An American Trilogy part 2
squeezing the last few drops of nectar from decay
Will Blythe picks me up at the bus station in Jackson, Mississippi. We met a few years earlier when he was studying architecture. I was fascinated by the South at the time but didn’t know any real Southerners, let alone natives of the Mississippi Delta. He had a sort of kindly vagueness about him that I found charming. He dropped out of college, left town, roamed around squandering his college grant, got married, and ended up in Jackson, with a wife and a child and a dog. I couldn’t figure out what he did exactly, but that seemed to be the case with most people I knew, myself included.
The air in Jackson seems cut with poison, the atmosphere stripped of all but tension. Farish street, the main black drag, and the ruins of the Hotel Edwards are visited before we return to Will’s apartment, close to downtown. His wife, a portly and querulous young woman, prepares a meal. She remarks upon how the blacks give her the ‘evil eye’ in the social security office and goes on to suggest that black women don’t get married so that they can collect more welfare money. “They hate us,” she firmly states.

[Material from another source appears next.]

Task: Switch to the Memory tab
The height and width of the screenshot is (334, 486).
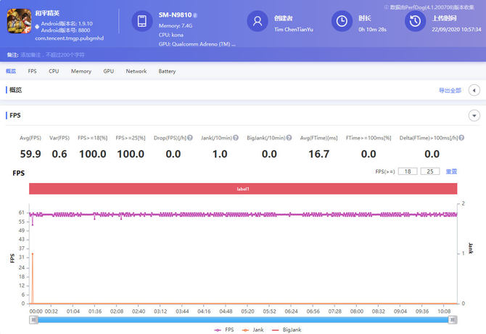Action: (x=81, y=71)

I would be happier traveling alone but I can’t drive, a shortcoming that greatly limits my enjoyment of life and makes me dependent on people whom I wouldn’t otherwise choose to spend much time with. Following years of musical and literary immersion in the Mississippi Delta my first visit to that fabled region should be a momentous occasion. Will, being a native son, has an entirely different attitude. It holds no mythical allure for him. He doesn’t listen to blues records, doesn’t read Faulkner. He doesn’t listen to music or read at all.
We ride out of the hills in the clear February light, past kudzu mounds and swamps, a harsh wind blowing the car around on the road, through Lexington, a court-house surrounded by closed stores, Tchula, a little crossroads town, and into the red-brick labyrinth that is Greenwood, with its once notorious Ramcat Alley.
After so many years of dreaming about such places, my surroundings assume an unreality that, owing to lack of autonomy, I am unable to enter. I would like to have spent the night in the semi-residential hotel still operating in Greenwood, but Will figures we’re in some sort of hurry to meet up with his father in Clarksdale. The car isn’t running well and neither of us are well-funded. He’s more interested in drinking, swilling from a bottle of Kentucky Tavern as we drive up highway 49. We stop at a dilapidated roadside store called Elma’s Place, where we sit by the wood-burning stove and talk with Elma, who was born in 1905. She tells stories about alligators and tornadoes and Will employs that indulgent tone white Southerners often seem to use when they converse with their black brethren, which is perhaps supposed to suggest that they enjoy a closer rapport with their darkeys than the cold and condescending Northerner who looks down upon them could ever imagine.
Parked outside Parchman penitentiary, while inmates in their white prison garb till the fields, we split a blotter of acid.
A semi-hysterical woman in an antique shop in Drew, upon hearing my accent, guesses what brought me to the region and steers us in the direction of Wayne, a cross-eyed albino who runs a small record shop (mostly rap music these days) on the street that parallels the railroad tracks along which no trains run. Wayne directs us to Dockery’s plantation, where Charley Patton once resided.
I look down into the muddy Sunflower river and don’t feel particularly moved, unable to savor such a long anticipated moment. A car full of old ladies looks us over suspiciously as they drive up the lane to what, presumably, was Mr. Will Dockery’s house.
The owner of a junk store where I buy a tin of antique laxative holds forth on the race question: “Folks down in Jackson think they can turn a n---r into a genius, but there ain’t no way you can turn a stupid person into a smart person.”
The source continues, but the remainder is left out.